On the other side of the issue, the Nunatsiavut government says they are considering “all options,” including the courts, to force Nalcor to clear the reservoir before flooding. Nunatsiavut president Sarah Leo told media that the concerns are valid and that the culture and health of the Inuit people living near Lake Melville is being directly threatened from the development of Muskrat Falls. Nalcor has stated that it will issue warnings about consuming fish and seals when methylmercury levels spike. Leo says that is unacceptable and that this study confirms their fears about long-term toxicity. Her message to Nalcor was: “until full clearing is carried out, flooding must not be allowed. It’s as simple as that.”

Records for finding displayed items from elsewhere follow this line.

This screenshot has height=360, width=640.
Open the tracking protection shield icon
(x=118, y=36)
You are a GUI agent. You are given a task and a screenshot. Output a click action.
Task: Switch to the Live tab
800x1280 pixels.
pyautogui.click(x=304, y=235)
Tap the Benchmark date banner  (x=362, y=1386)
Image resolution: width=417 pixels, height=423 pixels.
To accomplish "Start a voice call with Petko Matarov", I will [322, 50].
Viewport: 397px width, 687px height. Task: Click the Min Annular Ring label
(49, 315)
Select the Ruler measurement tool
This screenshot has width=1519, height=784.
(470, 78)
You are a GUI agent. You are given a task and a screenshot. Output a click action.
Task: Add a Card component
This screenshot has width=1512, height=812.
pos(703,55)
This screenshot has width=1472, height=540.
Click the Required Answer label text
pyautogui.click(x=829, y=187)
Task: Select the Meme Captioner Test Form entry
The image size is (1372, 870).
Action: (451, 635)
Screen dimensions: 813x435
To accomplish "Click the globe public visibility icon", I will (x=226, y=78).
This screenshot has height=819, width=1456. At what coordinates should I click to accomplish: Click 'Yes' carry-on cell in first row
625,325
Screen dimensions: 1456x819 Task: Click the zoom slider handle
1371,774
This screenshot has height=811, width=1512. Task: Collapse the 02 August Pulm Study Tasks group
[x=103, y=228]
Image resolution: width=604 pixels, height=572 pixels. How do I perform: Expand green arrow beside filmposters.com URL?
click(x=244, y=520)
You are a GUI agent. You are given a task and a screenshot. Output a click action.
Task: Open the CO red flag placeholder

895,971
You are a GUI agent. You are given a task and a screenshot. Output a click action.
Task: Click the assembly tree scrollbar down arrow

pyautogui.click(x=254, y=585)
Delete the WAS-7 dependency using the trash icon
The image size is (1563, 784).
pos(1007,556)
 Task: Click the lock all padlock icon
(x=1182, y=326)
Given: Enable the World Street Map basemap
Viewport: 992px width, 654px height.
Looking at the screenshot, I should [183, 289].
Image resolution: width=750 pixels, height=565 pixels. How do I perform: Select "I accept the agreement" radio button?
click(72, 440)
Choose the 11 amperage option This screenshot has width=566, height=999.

So where does that leave us? The brass at Nalcor have all but outright said that they will disregard this study and continue with their plans to flood the reservoir without clearing it. In the grand scheme of things, people like Gilbert Bennett and Ed Martin can’t be expected to care about 200 Inuit when they have six figure salaries and big bonuses at stake. For Nalcor it will be business as usual. I fully suspect that the Nunatsiavut government will file a court challenge based on the Harvard study. Whether or not it is successful, it might certainly add further delays to an already over-delayed project. Frankly this issue should have stopped the project in the environmental assessment stage. It makes this blogger wonder what strings were pulled to push it through in the first place.
For many people in this province, the Muskrat Falls project has been all about cost. With the release of the study yesterday, however, it is very clear that we have an ethical and environmental dilemma on our hands as well. Instead of measuring the project in dollars in sense we now have to think about it in terms of the environment and human life. Is it worth it? If I was sitting on the fence about shutting down Muskrat Falls now, this issue would push me over the edge. With a price tag that will likely reach $15 billion or more, a little more to clear the reservoir and spare the people of Lake Melville is not too much to ask for…unless you are Nalcor. The people of this province need to stand firm with the Nunatsiavut government and demand that Nalcor take action on this issue. If not we will all bear the responsibility of hundreds of our own in Labrador, sick or dying, to keep the lights on in Nova Scotia. I don’t want that on my conscience. Do you?